V. CONTRIBUIÇÕES ULTERIORES PARA A DOUTRINA DO JUÍZO. “REPRESENTAÇÃO” COMO GÊNERO QUALITATIVO UNITÁRIO DOS ATOS NOMINAIS E PROPOSICIONAIS

            Existe uma diferença entre nomear e asserir que não é um mera diferença gramatical, mas uma diferença essencial. Isto significa que uns atos e outros, sejam os atos que conferem a significação, sejam os que preenchem a significação, são diferentes no que diz respeito à sua essência intencional de modo que se pode falar em diferentes tipos específicos de atos. A essência intencional se edifica a partir de dois lados da matéria e da qualidade sendo que a distinção de classes fundamentais de atos se refere apenas às qualidades de ato.
       Na passagem de um enunciado à função nominal ocorre uma mudança significativa que implica em uma alteração da matéria com identidade de qualidade de acordo com o tipo de mudança nominal. Por outro lado, no que diz respeito às qualidades, há comunidade de gênero entre atos nominais e atos assertivos o que implica numa delimitação de um novo conceito de representação mais amplo e significativo do que o último considerado.
        De maneira provisória para se manter dois conceitos distintos de representação pode-se falar de atos nominais e atos objetivantes. Por atos nominais não se entende apenas atos que se ligam às expressões nominais enquanto doadores de significação ou que se juntem a estas como preenchimentos, mas também todos os atos que funcionam de um modo aparentado e independentemente de saber se estão ou não numa função gramatical.
       Os atos nominais se distinguem em atos posicionantes e atos não posicionantes. Os atos posicionantes são intenções de ser, visando seu objeto como sendo enquanto os atos não posicionantes são aqueles que deixam em suspenso o ser dos seus objetos, visando-os como meras representações.

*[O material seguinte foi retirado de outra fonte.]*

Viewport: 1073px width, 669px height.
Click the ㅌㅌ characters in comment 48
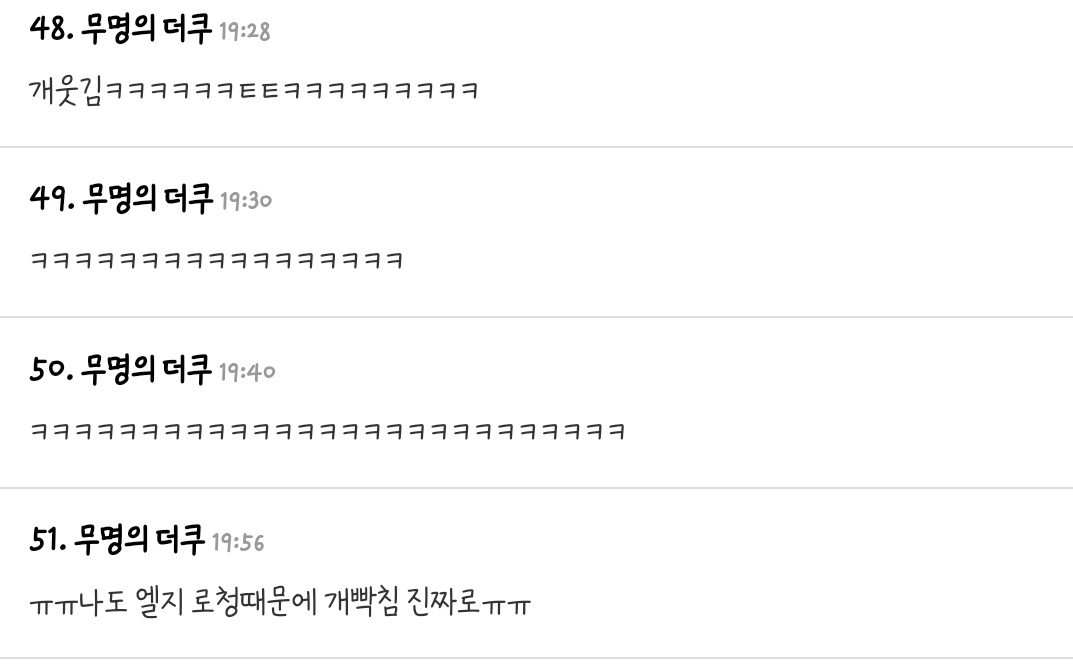pos(259,91)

A respeito deles é válida a lei segundo a qual a todo e qualquer ato nominal posicionante corresponde um ato não posicionante, uma simples representação com a mesma matéria e vice versa.

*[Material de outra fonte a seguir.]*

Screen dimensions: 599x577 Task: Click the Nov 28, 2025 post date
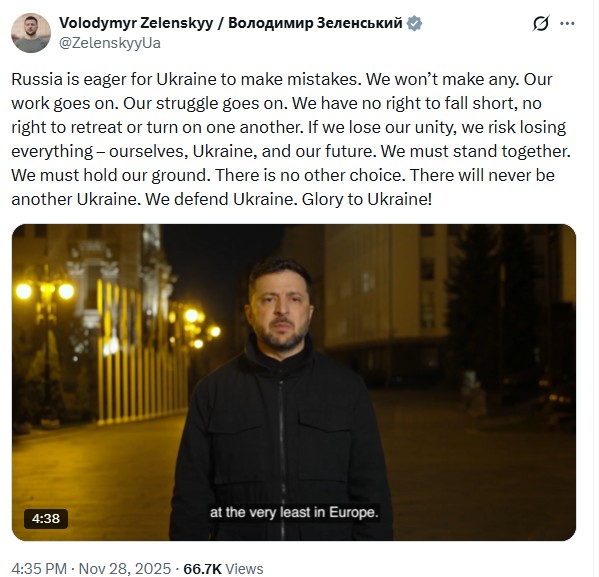[125, 569]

       Assim se delimita um gênero mais abrangente de vivências intencionais que reúne em conjunto, de acordo com as suas essências qualitativas, todos os atos considerados e que determina o conceito mais amplo que o termo representação pode significar no quadro da classe global das vivências intencionais. Este gênero qualitativamente unitário pode ser designado como o dos atos objetivantes. Toda vivência intencional ou é um ato objetivante ou tem um tal ato como 'base', isto é, ela tem, neste último caso, em si necessariamente um ato objetivante como parte integrante, cuja matéria global é simultaneamente, de modo individual idêntico, sua matéria global.

VI. ARROLAMENTO DOS EQUÍVOCOS MAIS IMPORTANTES DOS TERMOS REPRESENTAÇÃO

      Pode-se alistar aqui alguns equívocos referentes ao termo representação:
1. Representação como matéria de ato ou como representação subjacente ao ato.
2. Representação como simples representação, enquanto modificação qualitativa de uma forma qualquer de crença.
3. Representação como ato nominal.
4. Representação como ato objetivante, que abarca tanto o ato de crença nominal ou proposicional e a sua contraparte.
5. Representação como oposto ao pensamento.
6. Representação como imaginação em oposição à percepção.
7. Representação como imagem enquanto coisa física em oposição ao sujeito imagem.
8. Na expressão equívoca de representação, em todos os casos em que se supõe uma relação com uma imagem, as ideias seguintes são importantes: a imagem, frequentemente muito inadequada representa a coisa e recorda-nos dela, é um signo O discurso acerca da representação refere-se a objetos como objetos-representantes.
9. A distinção entre percepção e imaginação é constantemente misturada com a distinção entre sensações e fantasmas.
10. Por causa da confusão entre a aparição e o aparecente, chama-se também representação ao objeto representado.
11. A opinião segundo a qual todas as vivências de consciência estariam conscientes no sentido da percepção interna, conduz a designar todos os conteúdos de consciência como representações.
12. No domínio da Lógica deve-se ter cautela para não confundir os conceitos de representação especificamente lógicos e os outros conceitos de representação.
13. Há outros equívocos a respeito do termo representação em parte menos relevantes como o uso do termo representação no sentido de opinião.